** Opening PROVIDED TEXT block **

Your Daly Devotional: Of James, Tyne and Timothy Daly

It takes being a biographical blogger to know how common some surnames are in certain fields, and there are a LOT of actors named Daly, Daily or Daley: Augustin Daly, Arnold Daly, Dan Daly (and his siblings), Dan Dailey (different spelling), Peter F. Dailey, and Bill Daily. If any of these folks are related its probably way back in the timeline and in the old country (Ireland). Today we look at three different Dalys who actually are related to each other, though I wasn’t aware of it until quite recently, despite having been very much cognizant of all three stars!

** Closing PROVIDED TEXT block **

▶ [ACTIVITY 1]
Duplicate the passage about the Daly actors between "Your Daly Devotional: Of" and "all three stars!", inclusive.
▶ [ACTIVITY 2]
Decide whether each statement agrees with the passage about the Daly actors, answering yes or no and quoting the deciding words: (a) Dan Dailey's surname is spelled differently from Dan Daly's. (b) The three Dalys covered in the passage are related to one another. (c) The writer has long known that these three Dalys are related.
The material is not needed here.

** Opening DATA EXCERPTS block **

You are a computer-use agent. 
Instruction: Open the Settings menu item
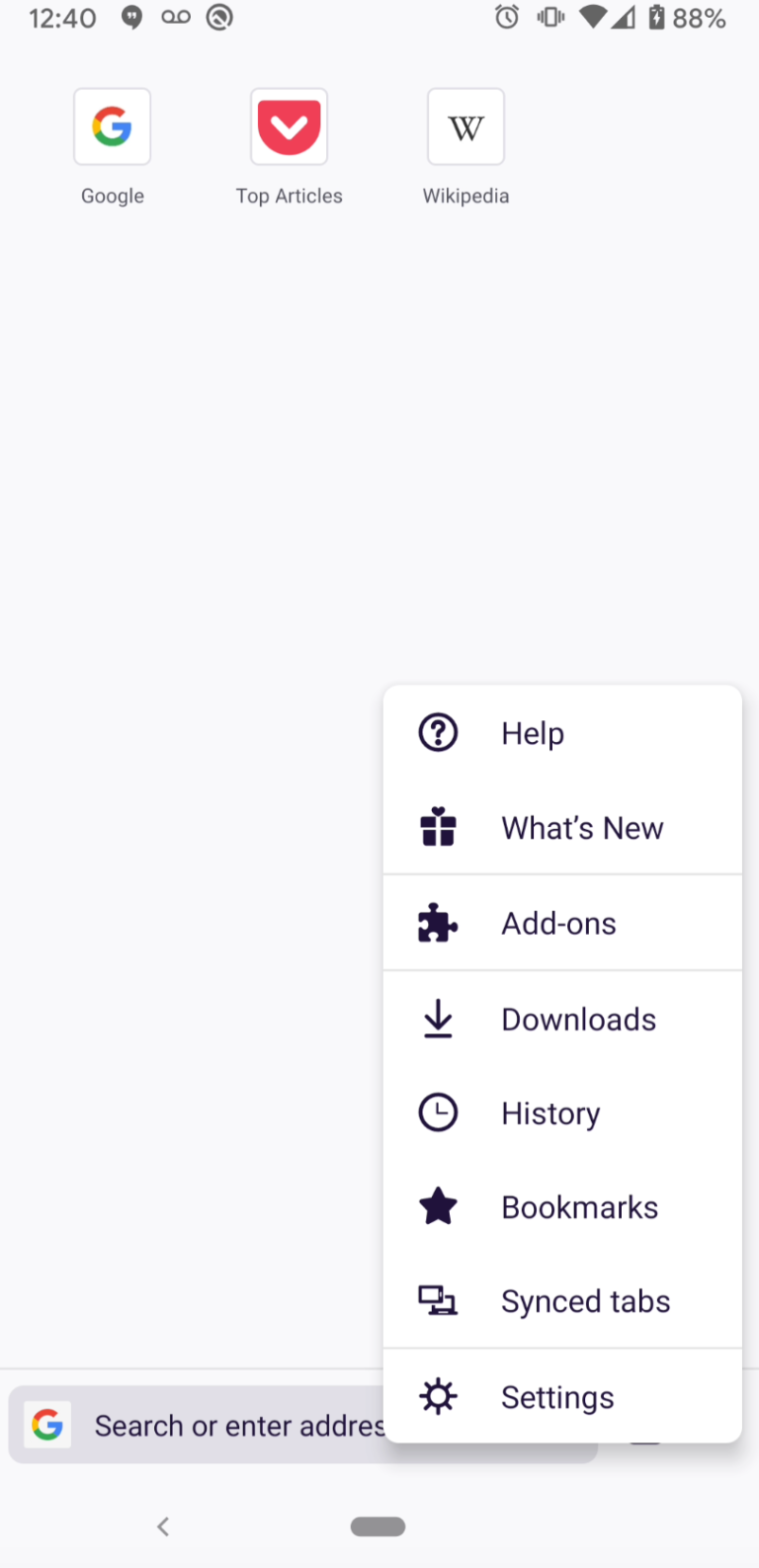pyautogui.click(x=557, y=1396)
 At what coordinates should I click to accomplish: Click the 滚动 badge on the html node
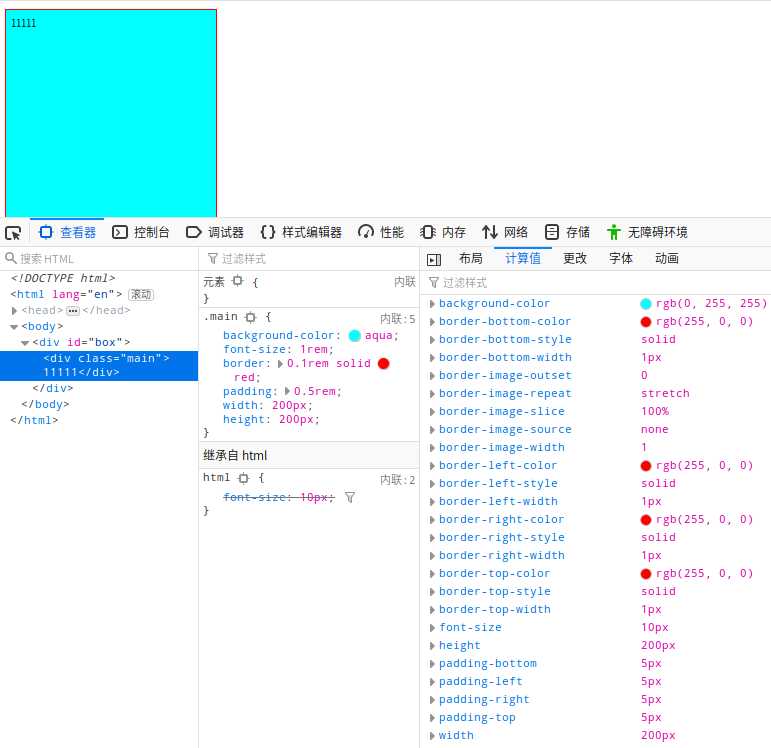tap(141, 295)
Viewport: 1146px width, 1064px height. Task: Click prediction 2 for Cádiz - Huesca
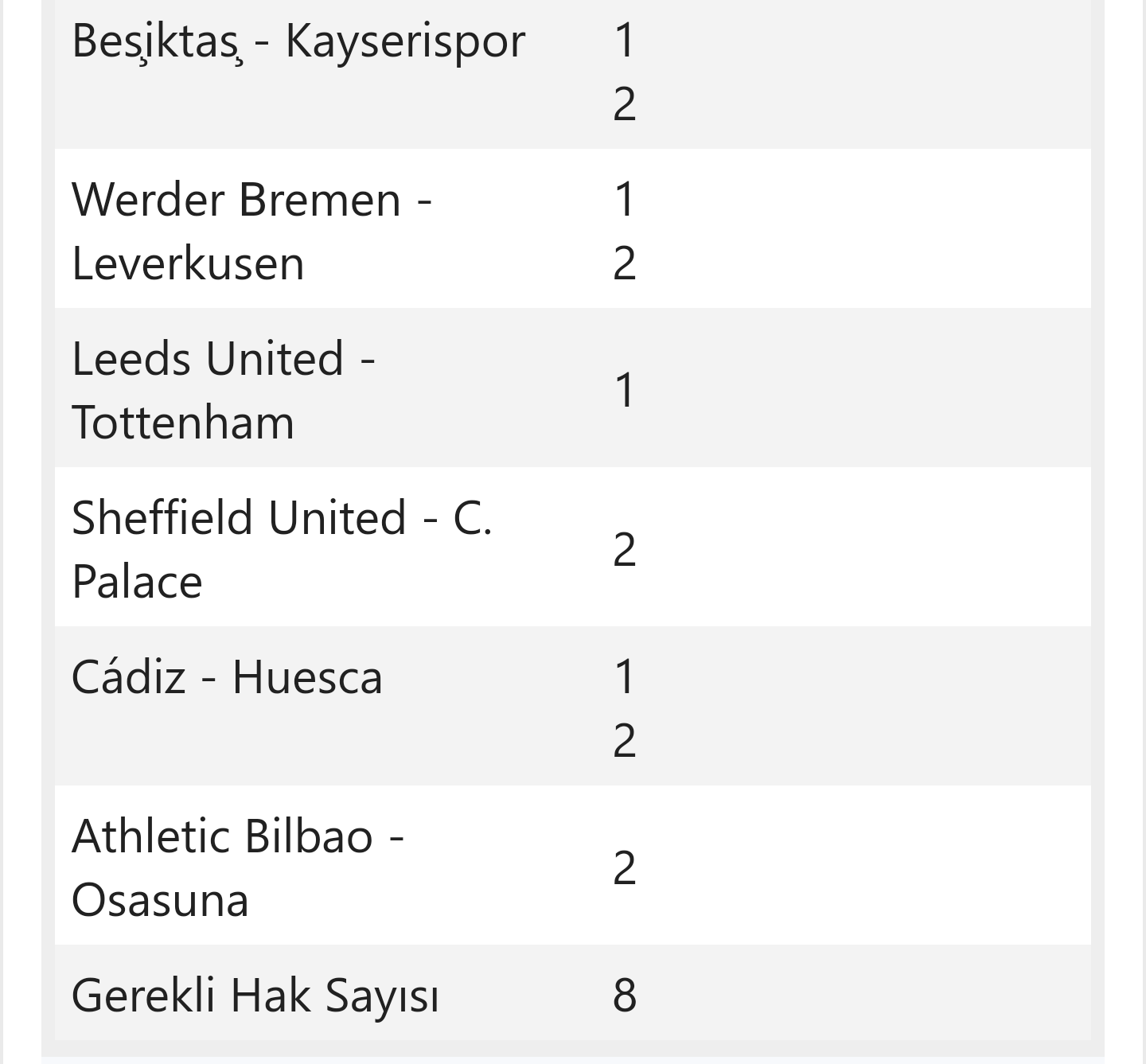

** Closing DATA EXCERPTS block **

▶ [WRITTEN ANSWER 1]
Your Daly Devotional: Of James, Tyne and Timothy Daly

It takes being a biographical blogger to know how common some surnames are in certain fields, and there are a LOT of actors named Daly, Daily or Daley: Augustin Daly, Arnold Daly, Dan Daly (and his siblings), Dan Dailey (different spelling), Peter F. Dailey, and Bill Daily. If any of these folks are related its probably way back in the timeline and in the old country (Ireland). Today we look at three different Dalys who actually are related to each other, though I wasn’t aware of it until quite recently, despite having been very much cognizant of all three stars!

▶ [WRITTEN ANSWER 2]
(a) Yes: "Dan Dailey (different spelling)"
(b) Yes: "three different Dalys who actually are related to each other"
(c) No: "I wasn’t aware of it until quite recently"